Para Mario, el post prometido.
Ella se graduó en la Universidad en 1988. Vivía con sus padres, en un apartamento de una sola recámara donde nacieron y se criaron ella y su hermano: cuatro personas durmiendo en la misma recámara, sin privacidad ninguna. El título universitario y su sueldo de 198 pesos por dos años –el pago del servicio social- sólo le iban a permitir apenas ayudar en la casa. Pero, de cualquier forma, ganara lo que ganase, el gobierno –único propietario de todo en el país- no daba condiciones de alquilar o comprar un apartamento nunca. Veía cómo las mujeres se abstenían de tener hijos para que no vivieran en esas precarias condiciones de vivienda, donde las discusiones generacionales bajo un mismo techo generaban broncas mayúsculas de hijos, sobrinos y nietos que necesitaban hacer su vida privada.
Decidió casarse, ya cerca de los 30. Su novio vivía en un antiguo local de los años 20, devenido en vivienda informal, sin espacios delimitados y donde convivían sus padres, él y un sobrino. Una vez casados, comenzaron una extraña vida de peregrinaje: mochila al hombro, a veces dormían en la casa de ella –colchón tirado en el piso de la sala- o en la de él –barbacoa chirriante sin escalera y con la amenaza de caerse al menor movimiento. Sexo apresurado y a escondidas, a veces en el malecón o en la playa. Ya no habían posadas en La Habana y los hoteles, en esos tiempos, eran sólo para extranjeros.
Ellos siguieron estudiando, acumulando conocimientos y títulos que no les hacía rebasar el tope salarial de 300 pesos al mes y muchísimo menos les permitía soñar con un rincón sólo para ellos: un espacio propio para gritar, reír, hacer el amor como Dios manda.
A su alrededor, todos estaban en las mismas condiciones: amigos médicos, ingenieros, maestros, abogados, albañiles, carpinteros, soldados, obreros. Divorcios que se sucedían por la imposibilidad de vivir generaciones diferentes bajo el mismo techo. Niños acostumbrados a no tener una cama sino apenas cobijas en el piso de las casas de los abuelos. Derrumbes de edificaciones que no soportaban más el peso de los años. Y, mientras, las construcciones de hoteles deslumbraban al país, burlándose del pueblo y de las consignas.

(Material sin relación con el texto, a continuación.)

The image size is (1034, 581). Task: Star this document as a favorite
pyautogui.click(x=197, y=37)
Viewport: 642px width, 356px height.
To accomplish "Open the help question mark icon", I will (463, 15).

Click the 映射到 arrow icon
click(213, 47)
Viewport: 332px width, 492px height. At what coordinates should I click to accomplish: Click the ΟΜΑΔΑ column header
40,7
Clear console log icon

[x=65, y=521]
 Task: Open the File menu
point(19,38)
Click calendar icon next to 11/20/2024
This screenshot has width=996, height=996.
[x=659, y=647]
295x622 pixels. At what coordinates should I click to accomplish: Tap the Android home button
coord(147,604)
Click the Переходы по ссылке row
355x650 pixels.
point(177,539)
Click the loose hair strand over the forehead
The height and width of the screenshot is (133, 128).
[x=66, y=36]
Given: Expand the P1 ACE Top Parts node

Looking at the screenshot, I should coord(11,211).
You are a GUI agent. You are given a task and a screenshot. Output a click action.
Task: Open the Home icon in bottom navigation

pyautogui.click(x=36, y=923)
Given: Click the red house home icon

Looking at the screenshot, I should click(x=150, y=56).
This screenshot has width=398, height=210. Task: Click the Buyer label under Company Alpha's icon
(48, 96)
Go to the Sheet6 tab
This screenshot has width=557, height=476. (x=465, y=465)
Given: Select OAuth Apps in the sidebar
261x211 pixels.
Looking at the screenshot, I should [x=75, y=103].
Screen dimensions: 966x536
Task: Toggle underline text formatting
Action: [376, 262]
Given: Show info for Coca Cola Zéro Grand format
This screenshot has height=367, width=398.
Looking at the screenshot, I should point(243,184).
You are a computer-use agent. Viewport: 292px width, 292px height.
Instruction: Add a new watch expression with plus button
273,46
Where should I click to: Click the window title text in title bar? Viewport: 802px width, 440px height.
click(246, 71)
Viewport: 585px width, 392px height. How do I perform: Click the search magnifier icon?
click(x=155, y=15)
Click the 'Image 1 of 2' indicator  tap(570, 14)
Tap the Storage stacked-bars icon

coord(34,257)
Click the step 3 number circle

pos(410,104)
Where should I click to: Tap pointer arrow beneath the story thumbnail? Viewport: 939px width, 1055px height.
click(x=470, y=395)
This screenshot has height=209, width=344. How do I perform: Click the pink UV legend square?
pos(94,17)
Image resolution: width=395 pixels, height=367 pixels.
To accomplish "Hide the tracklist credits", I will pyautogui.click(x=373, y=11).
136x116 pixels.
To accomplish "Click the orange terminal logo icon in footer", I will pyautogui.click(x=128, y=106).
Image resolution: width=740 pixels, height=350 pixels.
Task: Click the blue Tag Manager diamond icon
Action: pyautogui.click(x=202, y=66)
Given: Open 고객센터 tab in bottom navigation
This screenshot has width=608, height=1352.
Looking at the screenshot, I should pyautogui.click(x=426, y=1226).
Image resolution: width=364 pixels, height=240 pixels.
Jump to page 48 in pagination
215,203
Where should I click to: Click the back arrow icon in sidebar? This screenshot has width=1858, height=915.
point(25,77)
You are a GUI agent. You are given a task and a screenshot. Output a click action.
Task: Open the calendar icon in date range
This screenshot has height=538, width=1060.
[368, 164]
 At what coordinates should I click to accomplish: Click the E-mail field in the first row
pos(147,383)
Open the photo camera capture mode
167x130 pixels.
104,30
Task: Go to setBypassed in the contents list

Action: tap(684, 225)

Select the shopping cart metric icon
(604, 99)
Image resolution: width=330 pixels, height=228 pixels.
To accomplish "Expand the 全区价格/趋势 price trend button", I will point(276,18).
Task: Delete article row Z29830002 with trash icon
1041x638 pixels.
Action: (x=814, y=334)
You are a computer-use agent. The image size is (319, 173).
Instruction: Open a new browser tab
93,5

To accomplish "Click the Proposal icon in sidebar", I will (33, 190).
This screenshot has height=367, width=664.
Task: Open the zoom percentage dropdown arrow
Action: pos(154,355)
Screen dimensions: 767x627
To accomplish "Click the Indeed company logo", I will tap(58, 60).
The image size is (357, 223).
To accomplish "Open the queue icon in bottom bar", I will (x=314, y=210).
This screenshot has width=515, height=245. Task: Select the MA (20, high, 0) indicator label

Se daba cuenta que sólo obtenían pequeños inmuebles los que se dedicaban al bisne ilegal. Qué curioso, los que no habían estudiado nunca, los que no trabajaban legalmente eran los que conseguían, con negocios turbios y dinero sospechoso, una vivienda. O los que tenían familiares en el extranjero, que podían regalar dinero para operaciones de tráfico de viviendas. Y, por supuesto, los hijitos de papá, que tenían de todo. Sin embargo, cuando veía a los pobres albergados –algunos con más de 20 años esperando que Papá Estado les regalara un rinconcito propio- se sentía atrapada en una infrarrealidad que la hacía agonizar sin esperanzas, en la eterna convicción que jamás, por más esfuerzo que hiciera, saldría adelante.
A los 32 años, emigró. Por primera vez en su vida, tuvo su cuarto, su pequeño departamento. Por primera vez en la vida, sus títulos y su trabajo fueron valorados. Supo de palabras desconocidas: créditos de bancos para viviendas, créditos de los centros de trabajo, renta, venta, compra de terrenos. Vio a la gente luchando por tener su espacio. Y, entonces, sólo entonces, comprendió el terrible daño –ya sin remedio- a su generación sin vida propia, sin matrimonios y sin hijos en un país que engañaba con discursos falsos.